Ele disse que não poderia. Com certeza seria preso ao tentar sair do país, o homem tinha alguns problemas com a justiça. Além do mais, seria quase impossível ele transferir o seu pequeno patrimônio acumulado ao longo de sete anos nos EUA, para outro país.
 
Ficamos em um impasse. Os dias passaram e nós curtimos cada minuto juntos. Acompanhamos diariamente as notícias sobre a invasão da boate. Além dos membros da gangue que vimos morrer, vários outros foram mortos no confronto. O mexicano e sua mulher foram presos horas depois. Fiquei radiante de alegria ao saber das garotas prisioneiras, todas foram libertadas. Várias delas concordaram em ajudar na identificação dos criminosos e teriam a proteção da justiça para poderem testemunhar contra os mafiosos.

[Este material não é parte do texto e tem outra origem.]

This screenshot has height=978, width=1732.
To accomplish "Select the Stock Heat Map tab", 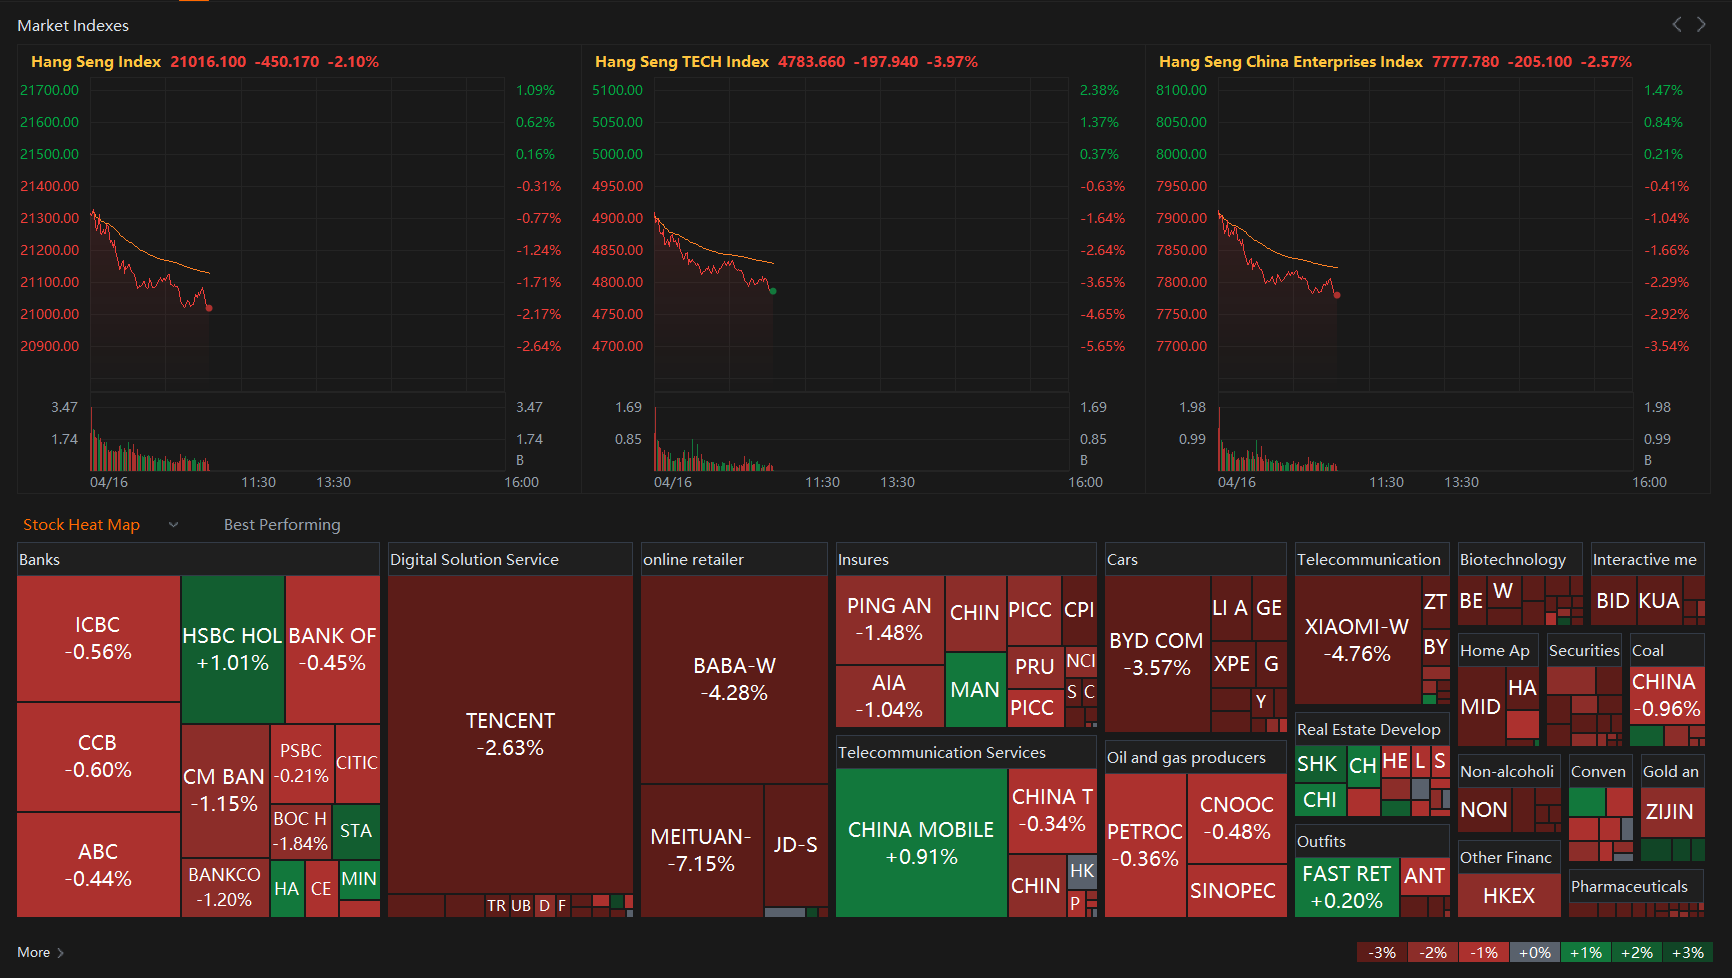I will coord(81,525).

Chegou o dia e hora do meu embarque. Demos um último abraço forte e silencioso durante muitos minutos. Aos prantos ainda consegui prometer que voltaria para ele em breve. Ele, no entanto, não conseguiu dizer mais nada, pela primeira vez o vi ficar emotivo e senti uma pontinha de insegurança naquele machão guerreiro.

***

Dias depois no Brasil, em uma noite de uma quarta-feira sem graça, preparava o meu jantar e ouvia uma rádio de língua espanhola direto de Miami, em um aplicativo de nome “TuneIn”. A rádio em questão era a Actualidad 1040 AM.
Uma notícia sobre o bairro em que morei nos EUA chamou a minha atenção:
"A invasão violenta de um condomínio em Little Havana, Miami, deixou um morto e várias pessoas feridas. A polícia bloqueou as ruas do bairro na tentativa inútil de interceptar os criminosos. O homicídio ocorreu em um condomínio na SW 3nd St com a NW 15th Ave. Homens mascarados invadiram o prédio, espancaram e roubaram os moradores. Um deles foi ferido mortalmente com vários tiros. O morador do apartamento ao lado da vítima fatal, Samuel Hernandes, disse que três homens armados e mascarados renderam o cubano (proprietário e síndico do edifício) quando ele abriu a porta. Provavelmente por ter ouvido um barulho incomum no seu condomínio. Outra moradora de nome Amanda disse que os criminosos fugiram levando dinheiro, joias, celulares e a vida do seu amigo Ramon.
Os bandidos escaparam ao cerco policial, ninguém foi capturado. Segundo os policiais, eram membros do MS-13, a Mara Salvatrucha, uma das gangues que controlam o submundo da Flórida, entre outros estados.".
 
Lembrei da promessa do Héctor de ir atrás do cubano Ramon. Fiquei digerindo a notícia e maldosamente pensei: “Eu sabia que iria sapatear em sua tumba seu coroa FDP.”. Aquele tiozinho não merecia o ar que respirava. Terei uma preocupação a menos quando retornar a Miami para matar a saudade que sinto do meu hondurenho.